2017-10-12 05:55:44 | うつ病
 うつ病に関する記事を2つ。
 一つ目はうつ病になりやすい性格という興味深い題ですが、内容は今ひとつピンときません。

■ うつ病になりやすい性格
ケアネット:2017/10/10
 3つの性格特性、神経症(neuroticism)の傾向、外向性(extraversion)、適度な誠実性(conscientiousnes)の相互の影響が、健常な人々の抑うつ症状を予測している。この効果が、引きこもり(withdrawal)、勤勉(industriousness)、熱意(enthusiasm)といった3つの低次特性によって引き起こされるかを、米国・Centre for Addiction and Mental HealthのTimothy A. Allen氏らが検討し、この相互の影響を臨床集団内で初めて複製した。Journal of personality誌オンライン版2017年9月16日号の報告。
 対象は、健常成人376例(サンプル1)、うつ病患者354例(サンプル2)。性格および抑うつ傾向の測定には、サンプル1においてはBig Five Aspect ScalesとPersonality Inventory for DSM-5を用い、サンプル2においてはNEO-PI-RとBeck Depression Inventory-IIを用いた。
 主な結果は以下のとおり。

・引きこもり、勤勉、熱意が相互に影響を及ぼし、両サンプルの抑うつ傾向を予測した。
・相互パターンは、「3つの中で最良の2つ」の原則を支持していた。すなわち、2つの特性における低リスクスコアで、残る1つの高リスクスコアを防ぐことが示唆された。
・また、「3つの中で最悪の2つ」の原則も存在し、2つの高リスクスコアは、3つすべてが高リスクスコアの場合と同等の抑うつ症状重症度との関連が認められた。

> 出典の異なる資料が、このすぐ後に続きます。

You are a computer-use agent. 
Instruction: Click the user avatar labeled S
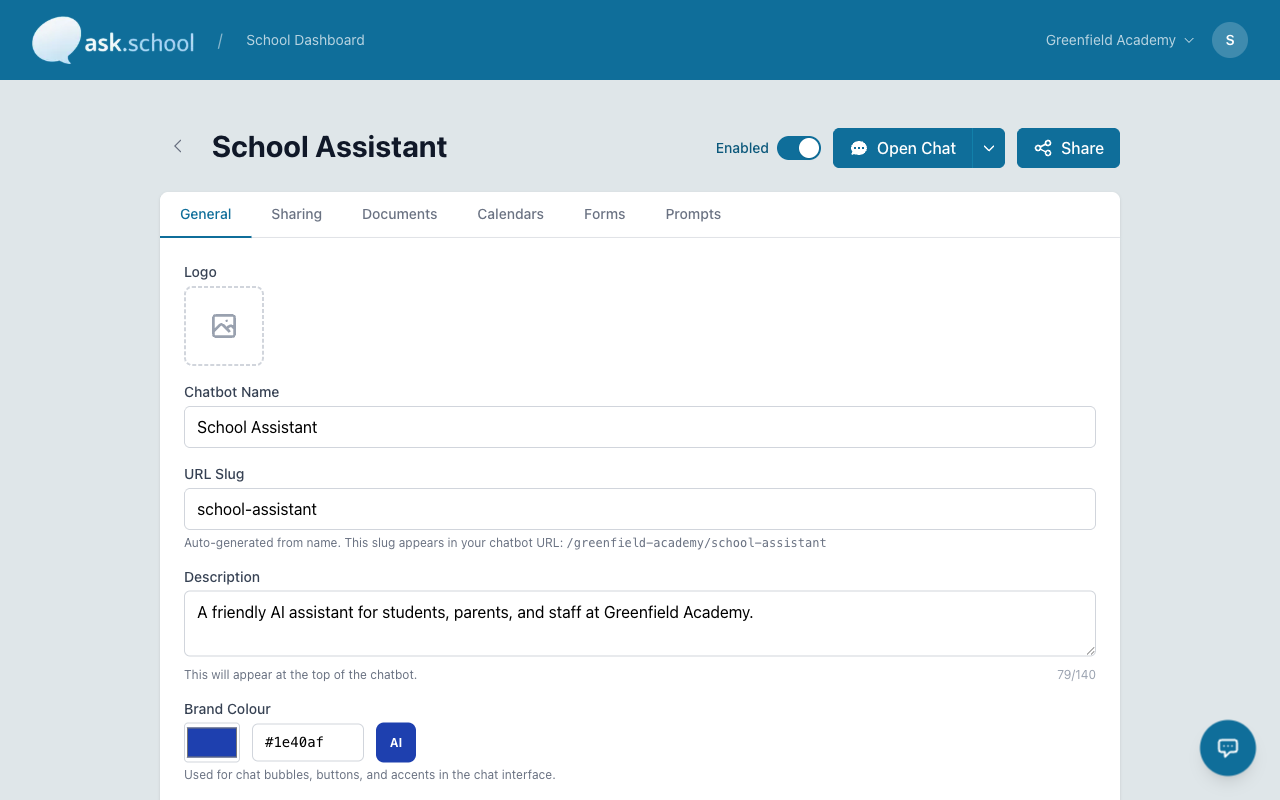click(x=1230, y=40)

 著者らは「これらの結果は、精神病理学における性格特性の相互効果を調査することの重要性を示唆している」としている。


 2つめはうつ病の治療に関する記事。
 うつ症状に抗うつ薬が効かない場合、双極性障害など他の疾患の可能性を探ることは常識と思われますが、それを裏付ける内容ですね。

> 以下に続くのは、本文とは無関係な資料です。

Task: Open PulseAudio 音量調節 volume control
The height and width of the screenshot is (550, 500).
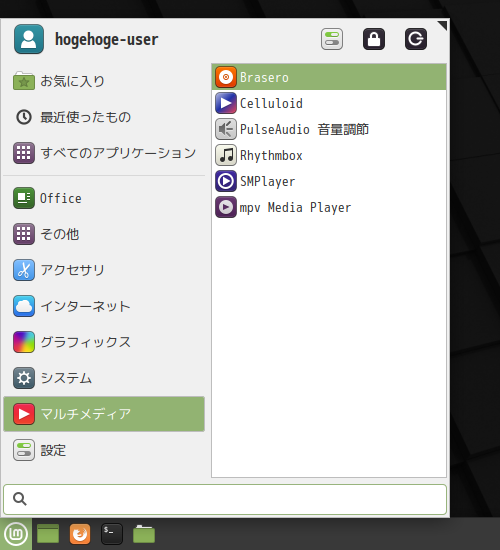Action: click(x=329, y=129)
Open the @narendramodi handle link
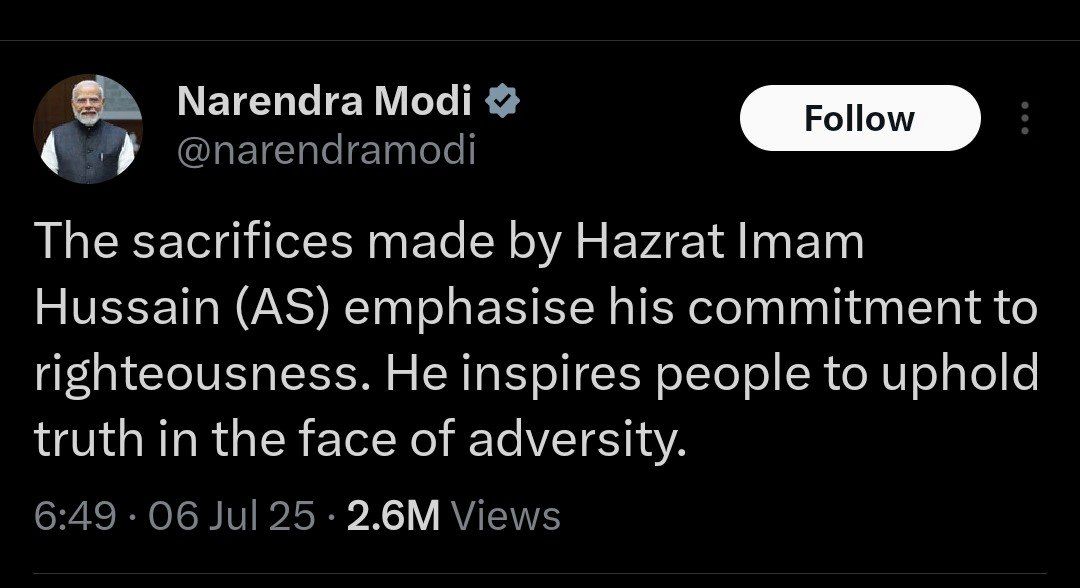The width and height of the screenshot is (1080, 588). [x=326, y=151]
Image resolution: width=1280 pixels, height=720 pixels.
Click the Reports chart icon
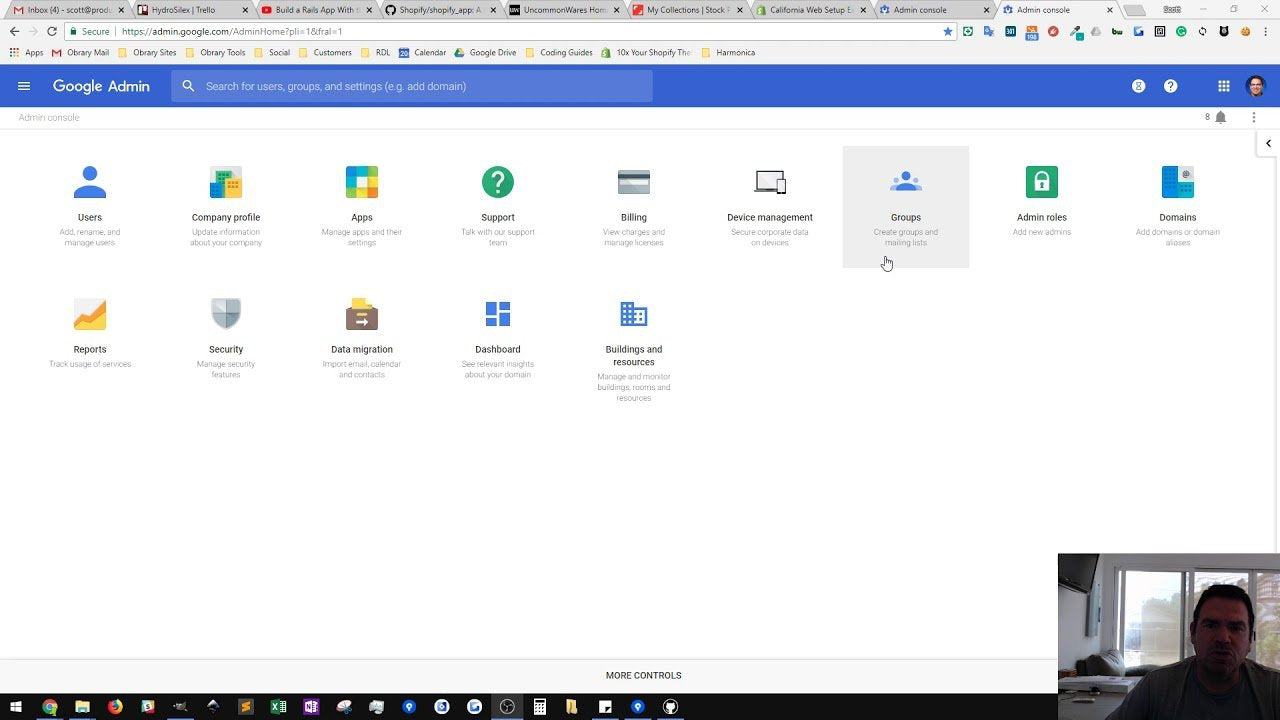[x=90, y=313]
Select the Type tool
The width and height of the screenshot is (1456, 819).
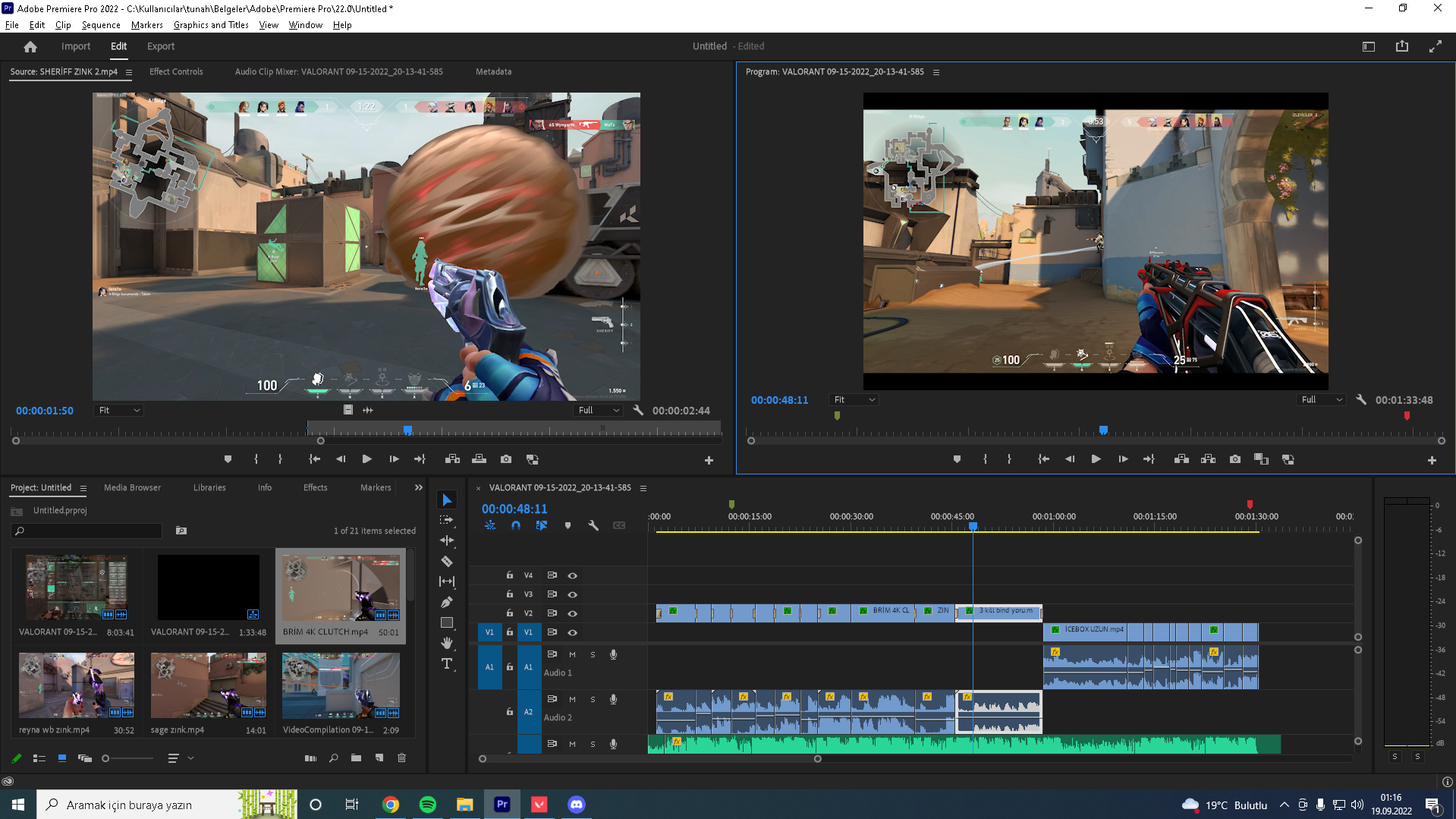pyautogui.click(x=447, y=664)
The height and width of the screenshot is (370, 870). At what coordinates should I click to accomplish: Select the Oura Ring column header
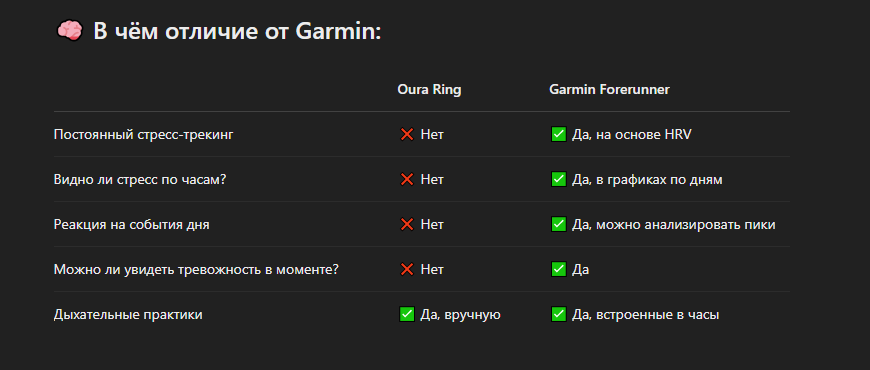tap(429, 90)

■ 治療抵抗性うつ病、抗うつ薬併用 vs.抗精神病薬増強
ケアネット:2017/10/12
 治療抵抗性うつ病患者は、抗うつ薬の併用療法(ADs)または第2世代抗精神病薬(SGA)の増強療法(SGA+AD)で治療されるが、臨床的特徴、SGA+ADへの治療反応と独立して関連する因子、アウトカムの経過についてはよくわかっていない。カナダ・マギル大学のGabriella Gobbi氏らは、治療抵抗性うつ病に対するADsおよびSGA+ADの治療効果について検討を行った。International clinical psychopharmacology誌オンライン版2017年9月12日号の報告。
 2回以上の抗うつ薬治療に抵抗性を示した、治療抵抗性うつ病患者86例(ADs:36例、SGA+AD:50例)を対象に、最近の安定した試験(約3ヵ月間、投薬変更なし)に関して自然主義的研究を行った。MADRS(Montgomery-Asberg Depression Rating Scale)、HAM-D17(ハミルトンうつ病評価尺度)、その他の尺度による評価は、最近3ヵ月間の安定した試験の前(T0)と後(T3)に実施した。
 主な結果は以下のとおり。

・SGA+ADでは、ADsと比較し、精神病理的特徴を有するうつ病、パーソナリティ障害および物質使用障害の合併、ADsに対し治療抵抗性を示した回数、全尺度におけるT0での抑うつ症状について、それぞれの割合の増加が認められた(p<0.001)。
・SGA+AD、ADsともに、T0と比較し、T3におけるMADRSおよびHAM-D17で抑うつ症状の有意な軽減が認められた(p<0.001)。SGA+ADは、平均スコアのより大きな低下を示した。
・ロジスティック回帰分析では、精神病理的特徴、パーソナリティ障害、物質使用障害が、SGA+AD療法と独立して関連していることが示された。

 著者らは「SGA+AD後にうつ症状の改善がより大きければ、精神病理的特徴、物質使用障害、パーソナリティ障害を伴う重度の治療抵抗性うつ病に対し、SGAによる増強療法は第1選択の治療法とすべきである」としている。